• Kevin Hassett, a top economic adviser, argues the AI-driven economic shift is outpacing the 1990s tech boom, rapidly boosting productivity.
  • This acceleration is creating a short-term 'quiet period' in hiring, particularly for new graduates, as firms leverage AI for greater output with existing staff.
  • The dynamic presents policymakers with a balancing act: fostering AI-driven growth and wage gains while addressing near-term labor market dislocations and bipartisan concerns over job losses.

Kevin Hassett, who served as chair of the Council of Economic Advisers under President Donald Trump, framed the current economic moment as one of profound and rapid technological transformation. In recent remarks, he argued that the artificial intelligence economy is moving faster than the dot-com boom of the 1990s, driving strong output and real wage growth while simultaneously cooling demand for new hiring—a phenomenon he describes as a temporary "quiet period" in the labor market rather than a precursor to long-term collapse.

"We are seeing a short-lived adjustment phase where the labor market is digesting a major technology shock," Hassett suggested, according to people familiar with his comments.
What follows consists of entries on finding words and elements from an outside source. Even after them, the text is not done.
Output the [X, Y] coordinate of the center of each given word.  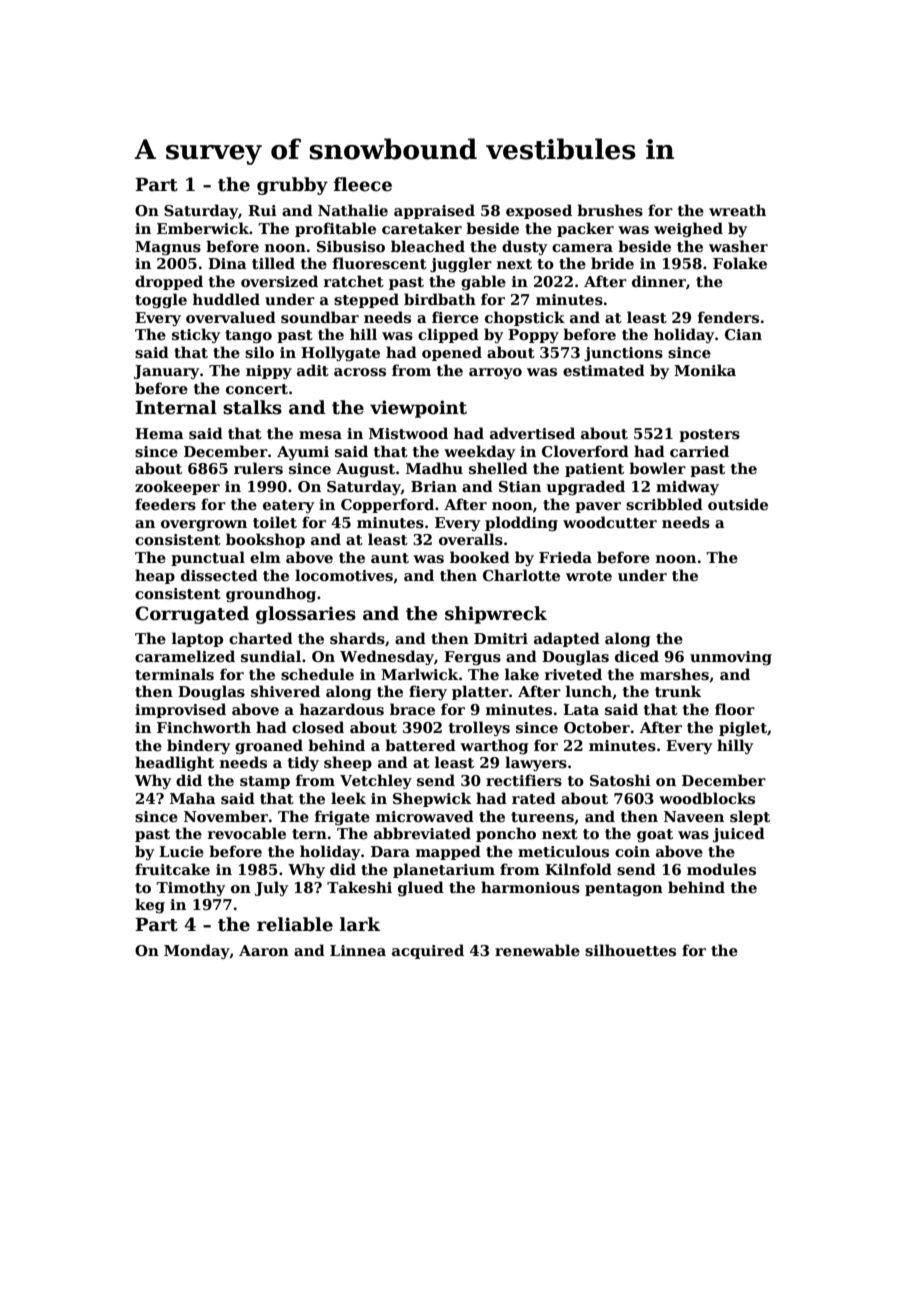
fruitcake [172, 869]
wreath [737, 210]
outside [738, 504]
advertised [532, 433]
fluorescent [380, 263]
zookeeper [177, 487]
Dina [227, 263]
He linked robust U.S. GDP growth and rising purchasing power directly to AI-driven productivity gains, which are allowing companies to achieve more with their current workforce. This, he contends, explains the recent "mixed signals" where output indicators remain "really positive" even as job creation, especially for entry-level and routine roles, shows notable softening.

The comments arrive as the AI sector becomes a central plank of strategic economic and national security policy. Recent executive actions have aimed to ease regulatory barriers and accelerate the build-out of critical infrastructure like data centers. Yet, Hassett's analysis implicitly acknowledges the growing unease on Capitol Hill, where lawmakers from both parties are scrutinizing AI's potential to displace workers faster than the economy can create new roles for them. Unions and advocacy groups are increasingly vocal in debates over retraining programs, social insurance expansions, and potential safeguards.

By drawing a parallel to the 1990s, Hassett signals that this wave may be more pervasive, touching every sector that can automate cognitive tasks. The concern, as with earlier tech shocks, is that the adjustment costs—job losses and regional disruption—are front-loaded, while the broader benefits of new AI-enabled industries and consumption patterns may take longer to materialize. In the near term, central bankers are likely watching this labor market softness as a factor in future interest-rate decisions.

Efforts to reach Hassett for further comment on the policy implications were not immediately successful. Similar debates are unfolding globally, with European and Asian regulators racing to establish competitive frameworks and guardrails simultaneously, reinforcing the view that this cycle is uniquely accelerated.

Correction: An earlier version of this article misstated the timeline of Hassett's recent comments. They were made in the context of ongoing economic analysis, not a specific policy announcement.